THE USE OF INDICATORS OF THE INTERNATIONAL CLASSIFICATION OF FUNCTIONING TO ASSESS THE CONDITION OF PATIENTS WITH HYPERTENSION WITH COMPLICATED HYPERTENSIVE CRISES
The International Classification of Functioning, Disability and Health (ICF) is gaining a special role. Using a set of clear definitions of functions, structure, activities and participation and environmental factors, the attending (family) doctor and rehabilitation doctor will be able to objectively assess the abilities and limitations of daily life and activities, consistently determining the factors influencing human functioning.
The aim of the study: to assess the functionality, activity and participation of patients with arterial hypertension (AH) stage III, 2-3 degrees, severe risk according to the criteria of the ICF.
Materials and methods: examined 53 patients with hypertension, 15 of whom had hypertensive crisis it was complicated by STEMI myocardial infarction (MI) with a rehabilitation diagnosis according to ICF s4100.378, b4200.8, 20 patients with hypertensive crisis complicated by ischemic stroke (rehabilitation diagnosis according to ICF - s110.878, b4200.8) and 18 patients with atrial fibrillation due to hypertensive crisis and a diagnosis of ICF - s4100.878, b4101.8.
To assess the structural changes of the heart echocardiography. To assess activity and participation for all patients included in the study were offered and performed the Tinetti test (1986) with a separate assessment of balance and gait, using the Rivermead mobility index, a 6-minute walk test, and a modified Borg load perception scale. All obtained indicators were statistically processed.
Results. Studies of myocardial structure show that its the largest mass was in patients with AH and atrial fibrillation and slightly lower, although insignificantly, in patients who developed a MI on the background of hypertensive crisis and significantly (p<0.05) less in the subjects, where hypertensive crisis was complicated by ischemic stroke. At the same time MMLV of all the patients significantly (p1,2,3<0,05) exceeded the similar indicator at healthy. The same nature of changes is characteristic of IMMLV in patients examined by us.

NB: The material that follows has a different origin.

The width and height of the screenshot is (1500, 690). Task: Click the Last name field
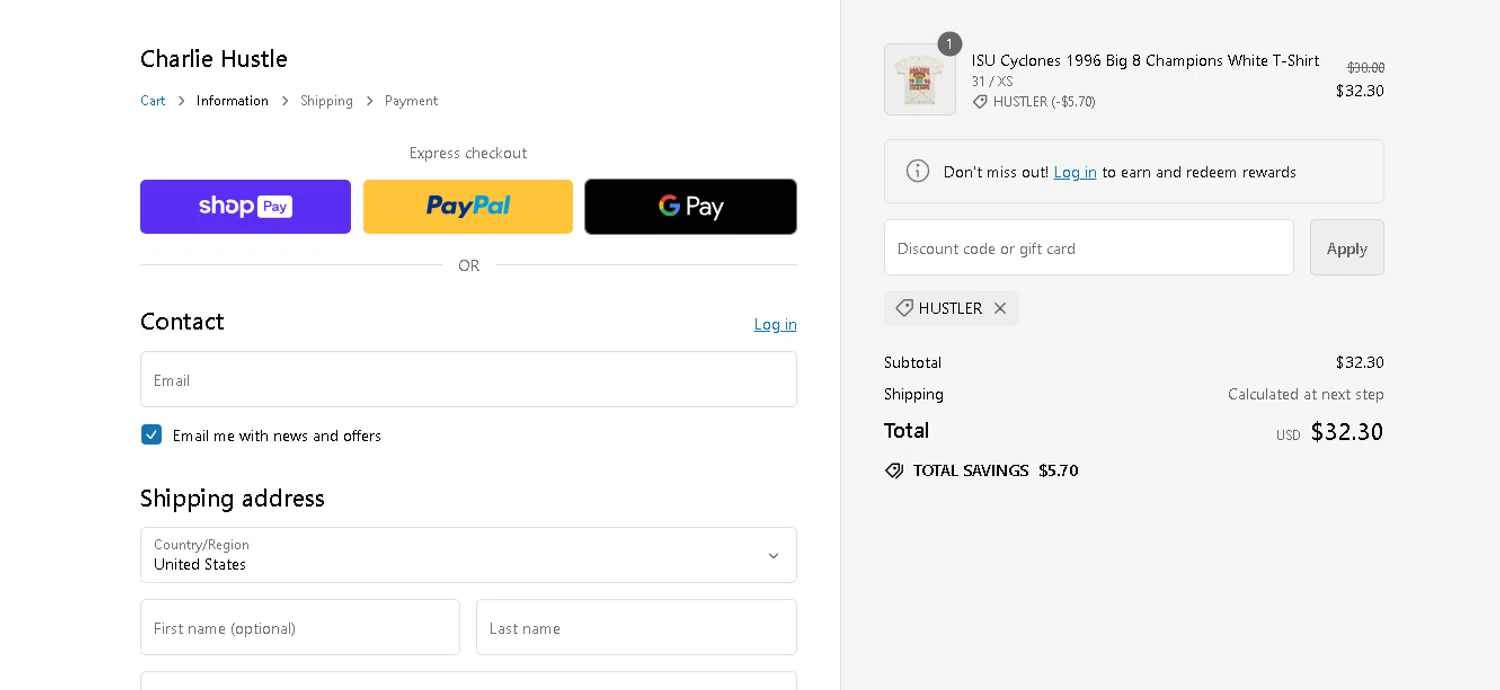click(636, 628)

The Tinnetti test for balance was the lowest (6.7±0.6 points) in patients with AH and hypertensive crisis complicated by ischemic stroke and 1.8 and 1.98 times higher (p1.3 <0.05) in patients with AH in whom the hypertensive crisis was complicated by MI and atrial fibrillation. The overall mobility of the subjects also depended on the nature of the complications of the hypertensive crisis and was most severely impaired in patients with ischemic stroke (6.3±0.5 points) and decreased 1.4 times (p<0.05) compared with patients with MI and 1.7 times in cases of complications of hypertensive crisis with cardiac arrhythmia.
While performing the test with a 6-minute walk, it was found that patients with AH complicated by ischemic stroke, walked 133.3 m (p<0.01) shorter distance than those examined with AH complicated by MI. The Borg scale in patients with AH and hypertensive crisis, complicated by MI and ischemic stroke was almost the same and slightly exceeded its average degree. In cases of development after a hypertensive crisis of cardiac arrhythmias (atrial fibrillation), the Borg scale showed a slight fatigue.
Thus, apart the biological model that takes into account the localization of the pathological process and its complications, a biosocial model is very important, which includes activity, participation, adaptation to everyday life and the environment, which has diverse changes and must be evaluated for rehabilitation planning in such patients.